_PROBLEM DETAILS_:
Please pick out every line in the material below that contains the word "perform" and copy each of those lines.

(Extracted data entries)
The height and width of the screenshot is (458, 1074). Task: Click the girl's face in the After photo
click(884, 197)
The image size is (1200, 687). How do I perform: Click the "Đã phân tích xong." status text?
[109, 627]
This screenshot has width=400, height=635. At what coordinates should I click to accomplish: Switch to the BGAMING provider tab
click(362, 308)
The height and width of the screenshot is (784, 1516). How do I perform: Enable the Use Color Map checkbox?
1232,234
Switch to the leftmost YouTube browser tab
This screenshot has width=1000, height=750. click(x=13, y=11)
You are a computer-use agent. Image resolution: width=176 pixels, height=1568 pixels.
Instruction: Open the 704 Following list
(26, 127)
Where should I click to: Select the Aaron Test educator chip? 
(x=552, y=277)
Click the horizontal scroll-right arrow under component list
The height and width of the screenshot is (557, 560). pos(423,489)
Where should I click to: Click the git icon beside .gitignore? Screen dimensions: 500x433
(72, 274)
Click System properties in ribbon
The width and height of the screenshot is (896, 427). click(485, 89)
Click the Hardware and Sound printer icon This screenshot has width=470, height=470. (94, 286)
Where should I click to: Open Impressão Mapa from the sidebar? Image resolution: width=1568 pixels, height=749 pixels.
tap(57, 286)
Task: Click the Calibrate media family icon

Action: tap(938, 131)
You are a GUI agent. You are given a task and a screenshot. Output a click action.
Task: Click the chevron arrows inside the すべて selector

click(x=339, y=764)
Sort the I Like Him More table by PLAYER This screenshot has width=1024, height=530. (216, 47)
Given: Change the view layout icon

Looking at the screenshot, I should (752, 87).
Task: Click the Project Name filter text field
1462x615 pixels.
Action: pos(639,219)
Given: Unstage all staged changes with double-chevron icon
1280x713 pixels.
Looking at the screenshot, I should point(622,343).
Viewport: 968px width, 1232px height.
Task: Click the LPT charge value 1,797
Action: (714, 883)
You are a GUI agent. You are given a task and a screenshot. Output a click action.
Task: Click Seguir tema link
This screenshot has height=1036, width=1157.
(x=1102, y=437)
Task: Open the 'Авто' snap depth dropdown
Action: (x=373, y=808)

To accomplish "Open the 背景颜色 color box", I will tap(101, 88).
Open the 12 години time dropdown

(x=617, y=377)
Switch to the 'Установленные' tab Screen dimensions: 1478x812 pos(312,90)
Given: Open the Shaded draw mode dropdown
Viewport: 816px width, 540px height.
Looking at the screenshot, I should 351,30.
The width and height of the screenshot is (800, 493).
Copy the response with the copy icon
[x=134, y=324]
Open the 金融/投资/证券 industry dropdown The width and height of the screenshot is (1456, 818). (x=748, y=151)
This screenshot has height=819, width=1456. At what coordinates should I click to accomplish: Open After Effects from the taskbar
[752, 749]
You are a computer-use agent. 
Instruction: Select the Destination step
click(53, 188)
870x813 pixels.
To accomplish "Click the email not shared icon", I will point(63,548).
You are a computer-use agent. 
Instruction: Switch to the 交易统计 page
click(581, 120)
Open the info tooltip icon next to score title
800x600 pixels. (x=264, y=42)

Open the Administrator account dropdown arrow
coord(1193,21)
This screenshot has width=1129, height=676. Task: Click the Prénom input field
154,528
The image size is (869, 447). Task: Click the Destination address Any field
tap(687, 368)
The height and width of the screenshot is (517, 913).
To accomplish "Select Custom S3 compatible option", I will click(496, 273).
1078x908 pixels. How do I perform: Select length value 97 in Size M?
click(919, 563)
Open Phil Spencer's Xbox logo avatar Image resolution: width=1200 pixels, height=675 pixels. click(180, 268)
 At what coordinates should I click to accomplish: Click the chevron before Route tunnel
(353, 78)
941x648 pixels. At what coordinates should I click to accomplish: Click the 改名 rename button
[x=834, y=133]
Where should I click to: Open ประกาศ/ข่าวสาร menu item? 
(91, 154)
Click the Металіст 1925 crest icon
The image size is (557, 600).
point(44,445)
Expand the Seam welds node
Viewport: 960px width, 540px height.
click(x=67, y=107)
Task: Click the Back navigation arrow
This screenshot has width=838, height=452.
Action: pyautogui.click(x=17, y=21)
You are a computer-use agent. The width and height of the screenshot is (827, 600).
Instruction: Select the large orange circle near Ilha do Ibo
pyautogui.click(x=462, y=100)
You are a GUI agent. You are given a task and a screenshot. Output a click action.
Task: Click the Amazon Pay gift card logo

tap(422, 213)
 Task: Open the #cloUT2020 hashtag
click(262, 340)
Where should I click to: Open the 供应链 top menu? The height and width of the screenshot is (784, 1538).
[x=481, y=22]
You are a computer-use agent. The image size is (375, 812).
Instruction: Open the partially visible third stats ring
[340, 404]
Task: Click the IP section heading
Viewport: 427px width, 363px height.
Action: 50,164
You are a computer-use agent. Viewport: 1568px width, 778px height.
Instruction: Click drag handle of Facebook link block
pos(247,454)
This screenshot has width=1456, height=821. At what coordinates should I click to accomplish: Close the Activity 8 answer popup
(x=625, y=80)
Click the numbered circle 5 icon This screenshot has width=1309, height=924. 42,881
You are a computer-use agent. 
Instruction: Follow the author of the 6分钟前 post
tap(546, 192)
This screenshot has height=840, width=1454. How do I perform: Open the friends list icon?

_FULL SOLUTION_:
The image size is (1200, 687). How do I perform: Click the "Đã phân tích xong." status text?
The height and width of the screenshot is (784, 1516). How do I perform: Enable the Use Color Map checkbox?
1078x908 pixels. How do I perform: Select length value 97 in Size M?
This screenshot has height=840, width=1454. How do I perform: Open the friends list icon?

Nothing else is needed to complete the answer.